» Task goal:
Search each line below for the word "Given" and list those that contain it.

Stored items:
□ □ □ □
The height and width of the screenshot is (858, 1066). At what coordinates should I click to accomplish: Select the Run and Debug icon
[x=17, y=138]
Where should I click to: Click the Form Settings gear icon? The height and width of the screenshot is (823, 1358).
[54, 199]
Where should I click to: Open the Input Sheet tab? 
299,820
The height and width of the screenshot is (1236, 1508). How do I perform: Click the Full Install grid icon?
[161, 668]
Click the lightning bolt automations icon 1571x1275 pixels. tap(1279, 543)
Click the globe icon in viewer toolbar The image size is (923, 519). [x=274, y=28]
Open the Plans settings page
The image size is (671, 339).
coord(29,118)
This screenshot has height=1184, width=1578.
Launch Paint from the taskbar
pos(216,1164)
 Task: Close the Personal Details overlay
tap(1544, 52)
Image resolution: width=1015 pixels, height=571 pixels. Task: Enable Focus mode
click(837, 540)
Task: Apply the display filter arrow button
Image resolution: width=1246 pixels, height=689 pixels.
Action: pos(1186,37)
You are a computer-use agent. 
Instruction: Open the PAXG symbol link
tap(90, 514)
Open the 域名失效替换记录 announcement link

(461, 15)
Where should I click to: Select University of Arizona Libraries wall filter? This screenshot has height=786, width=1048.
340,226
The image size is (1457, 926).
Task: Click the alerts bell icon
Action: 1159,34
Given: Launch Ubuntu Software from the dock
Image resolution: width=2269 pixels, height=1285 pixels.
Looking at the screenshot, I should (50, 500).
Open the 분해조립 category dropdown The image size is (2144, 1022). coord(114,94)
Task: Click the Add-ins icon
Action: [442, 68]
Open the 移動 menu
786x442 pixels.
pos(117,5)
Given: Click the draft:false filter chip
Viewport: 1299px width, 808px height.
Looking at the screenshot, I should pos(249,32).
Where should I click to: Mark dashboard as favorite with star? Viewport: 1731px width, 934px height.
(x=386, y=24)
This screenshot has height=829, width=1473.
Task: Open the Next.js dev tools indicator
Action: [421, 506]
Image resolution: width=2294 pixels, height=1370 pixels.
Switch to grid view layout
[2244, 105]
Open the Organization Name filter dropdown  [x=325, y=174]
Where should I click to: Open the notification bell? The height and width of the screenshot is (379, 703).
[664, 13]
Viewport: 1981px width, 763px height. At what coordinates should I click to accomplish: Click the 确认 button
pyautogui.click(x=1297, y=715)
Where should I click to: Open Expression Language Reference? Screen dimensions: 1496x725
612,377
□ □ □ □
» Result:
Given: Launch Ubuntu Software from the dock
Given: Click the draft:false filter chip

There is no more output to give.